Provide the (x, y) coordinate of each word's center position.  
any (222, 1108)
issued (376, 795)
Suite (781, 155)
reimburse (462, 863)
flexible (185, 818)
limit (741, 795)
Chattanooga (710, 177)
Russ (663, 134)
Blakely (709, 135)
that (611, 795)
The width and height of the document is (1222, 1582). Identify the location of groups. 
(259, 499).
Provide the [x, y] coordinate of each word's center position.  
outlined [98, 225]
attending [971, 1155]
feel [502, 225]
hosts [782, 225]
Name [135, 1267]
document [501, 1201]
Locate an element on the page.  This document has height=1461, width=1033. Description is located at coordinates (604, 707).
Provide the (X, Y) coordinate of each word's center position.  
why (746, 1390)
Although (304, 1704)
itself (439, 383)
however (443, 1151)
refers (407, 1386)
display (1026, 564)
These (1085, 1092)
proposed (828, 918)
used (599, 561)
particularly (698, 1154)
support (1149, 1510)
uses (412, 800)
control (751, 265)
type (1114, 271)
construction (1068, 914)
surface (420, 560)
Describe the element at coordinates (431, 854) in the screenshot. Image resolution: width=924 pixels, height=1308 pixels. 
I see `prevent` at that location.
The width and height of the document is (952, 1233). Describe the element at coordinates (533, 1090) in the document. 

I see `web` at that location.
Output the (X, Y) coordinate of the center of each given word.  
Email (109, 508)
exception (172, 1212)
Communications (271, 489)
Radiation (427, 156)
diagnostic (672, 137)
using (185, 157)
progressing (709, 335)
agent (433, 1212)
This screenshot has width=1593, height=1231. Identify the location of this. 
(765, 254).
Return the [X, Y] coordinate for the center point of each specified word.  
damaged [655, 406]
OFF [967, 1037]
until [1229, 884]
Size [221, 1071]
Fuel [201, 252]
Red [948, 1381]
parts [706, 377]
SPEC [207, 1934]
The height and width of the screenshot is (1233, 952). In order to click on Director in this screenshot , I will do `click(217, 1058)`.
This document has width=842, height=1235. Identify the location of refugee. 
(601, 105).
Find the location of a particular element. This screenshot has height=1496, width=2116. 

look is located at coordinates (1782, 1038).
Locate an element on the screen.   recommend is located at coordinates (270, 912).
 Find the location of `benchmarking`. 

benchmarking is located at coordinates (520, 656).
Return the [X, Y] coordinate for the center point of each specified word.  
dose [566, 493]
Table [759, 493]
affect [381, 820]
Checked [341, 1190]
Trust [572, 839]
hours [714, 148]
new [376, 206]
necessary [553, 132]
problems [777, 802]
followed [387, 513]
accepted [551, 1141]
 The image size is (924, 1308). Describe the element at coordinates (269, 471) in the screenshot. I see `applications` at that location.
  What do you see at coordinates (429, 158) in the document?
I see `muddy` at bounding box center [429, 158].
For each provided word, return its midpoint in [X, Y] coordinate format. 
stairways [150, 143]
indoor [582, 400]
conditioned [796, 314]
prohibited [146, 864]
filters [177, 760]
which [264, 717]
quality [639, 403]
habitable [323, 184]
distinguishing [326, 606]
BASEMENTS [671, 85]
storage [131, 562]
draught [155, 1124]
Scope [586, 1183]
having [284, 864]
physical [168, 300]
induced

Consigne donnée >>
Reproduisez à l'identique tous les enregistrements ci-dessus, du premier au dernier.

Réponse rédigée >>
Provide the (x, y) coordinate of each word's center position.  
any (222, 1108)
issued (376, 795)
Suite (781, 155)
reimburse (462, 863)
flexible (185, 818)
limit (741, 795)
Chattanooga (710, 177)
Russ (663, 134)
Blakely (709, 135)
that (611, 795)
The width and height of the document is (1222, 1582). Identify the location of groups. 
(259, 499).
Provide the [x, y] coordinate of each word's center position.  
outlined [98, 225]
attending [971, 1155]
feel [502, 225]
hosts [782, 225]
Name [135, 1267]
document [501, 1201]
Locate an element on the page.  This document has height=1461, width=1033. Description is located at coordinates (604, 707).
Provide the (X, Y) coordinate of each word's center position.  
why (746, 1390)
Although (304, 1704)
itself (439, 383)
however (443, 1151)
refers (407, 1386)
display (1026, 564)
These (1085, 1092)
proposed (828, 918)
used (599, 561)
particularly (698, 1154)
support (1149, 1510)
uses (412, 800)
control (751, 265)
type (1114, 271)
construction (1068, 914)
surface (420, 560)
Describe the element at coordinates (431, 854) in the screenshot. Image resolution: width=924 pixels, height=1308 pixels. 
I see `prevent` at that location.
The width and height of the document is (952, 1233). Describe the element at coordinates (533, 1090) in the document. 

I see `web` at that location.
Output the (X, Y) coordinate of the center of each given word.  
Email (109, 508)
exception (172, 1212)
Communications (271, 489)
Radiation (427, 156)
diagnostic (672, 137)
using (185, 157)
progressing (709, 335)
agent (433, 1212)
This screenshot has width=1593, height=1231. Identify the location of this. 
(765, 254).
Return the [X, Y] coordinate for the center point of each specified word.  
damaged [655, 406]
OFF [967, 1037]
until [1229, 884]
Size [221, 1071]
Fuel [201, 252]
Red [948, 1381]
parts [706, 377]
SPEC [207, 1934]
The height and width of the screenshot is (1233, 952). In order to click on Director in this screenshot , I will do `click(217, 1058)`.
This document has width=842, height=1235. Identify the location of refugee. 
(601, 105).
Find the location of a particular element. This screenshot has height=1496, width=2116. 

look is located at coordinates (1782, 1038).
Locate an element on the screen.   recommend is located at coordinates (270, 912).
 Find the location of `benchmarking`. 

benchmarking is located at coordinates (520, 656).
Return the [X, Y] coordinate for the center point of each specified word.  
dose [566, 493]
Table [759, 493]
affect [381, 820]
Checked [341, 1190]
Trust [572, 839]
hours [714, 148]
new [376, 206]
necessary [553, 132]
problems [777, 802]
followed [387, 513]
accepted [551, 1141]
 The image size is (924, 1308). Describe the element at coordinates (269, 471) in the screenshot. I see `applications` at that location.
  What do you see at coordinates (429, 158) in the document?
I see `muddy` at bounding box center [429, 158].
For each provided word, return its midpoint in [X, Y] coordinate format. 
stairways [150, 143]
indoor [582, 400]
conditioned [796, 314]
prohibited [146, 864]
filters [177, 760]
which [264, 717]
quality [639, 403]
habitable [323, 184]
distinguishing [326, 606]
BASEMENTS [671, 85]
storage [131, 562]
draught [155, 1124]
Scope [586, 1183]
having [284, 864]
physical [168, 300]
induced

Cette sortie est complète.